"Price should stop being an element to compare beers"This comment (followed by "Is there any competition where the price is considered when evaluating the product") could be considered naive, silly, or worse, if it wasn't for a small detail, it was made by Alex Padró, the owner of a brewery. It reminds me a bit to the quote "Life is too short to drink cheap beer that closes the "I'm a Craft Beer Drinker" video, where several people who make a living out of beer can be seen.
Just like I've said several times, I've got no with people like Padró setting the prices they see fit for their product or sevices. In fact, I think it's their inalienable right (especially if we are speaking about a leisure and luxury product like beer). Neither do I have much of a problem with their trying to convince me that the price, however high, is fair and reasonable for those product or services, as long they do it in an honest way, respecting the intelligence of the consumer, which is not the case with either Padró's comment or the quote in the video.

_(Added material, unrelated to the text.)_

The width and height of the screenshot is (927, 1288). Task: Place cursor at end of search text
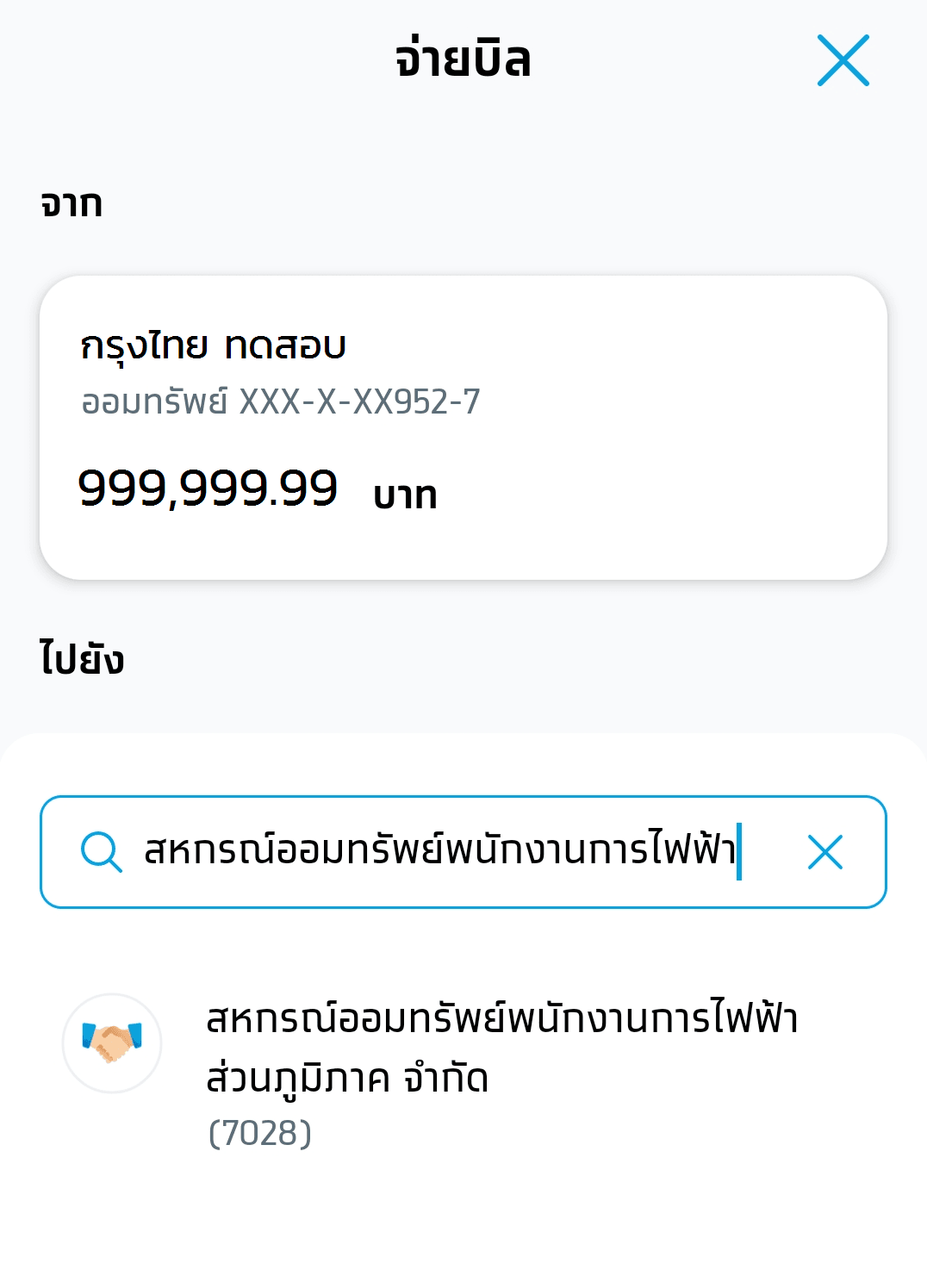pos(737,852)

Regardless of the the ball on nonsense some of his comments are, I would never think of considering Padró as an idiot, quite the opposite. And yet, he is telling us that we should forget what we have paid when we are evaluating a beer, that the price/quality ratio should be of no importance.
Is he taking the piss?
The perception of value is something that will vary according to a number of factors, but the price/quality ratio will always carry much of the weight. Even 2D2dspuma, in their great initiative to support local producers takes it into account when they say "With comparable price/quality, better local".

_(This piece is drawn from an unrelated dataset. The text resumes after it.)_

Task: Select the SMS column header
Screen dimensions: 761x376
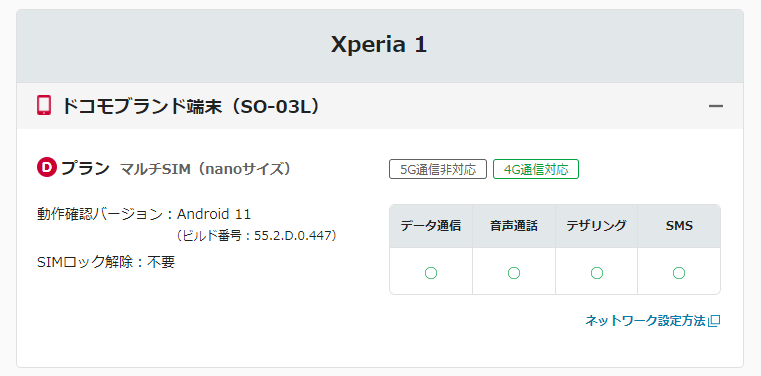Action: coord(679,226)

The thing is that there are people who buy all this bollocks. They are the ones who see this fantastic creature called "Craft Beer" in an overly romantic way (have a look at what this person says here, to see an example), almost as if it belonged to a different reality where the natural laws of the market and the economy do not, and should not, apply. These is the people who have invested one part of the industry with an almost religious aura, believing they are part of some movement.
Regardless of whether it is as a result of true conviction or the purest cynicism, the fact is that not few of the people on the other side of the counter have been perpetuating all this mythology for quite some time. An who can blame them? It's a brilliant tale, one that has made their marketing a lot easier and also served as an excuse in more than one occasion. Maybe that is why some will get a bit upset (in SP) when that tale is questioned and its inconsistencies pointed at. Why would it be, I wonder.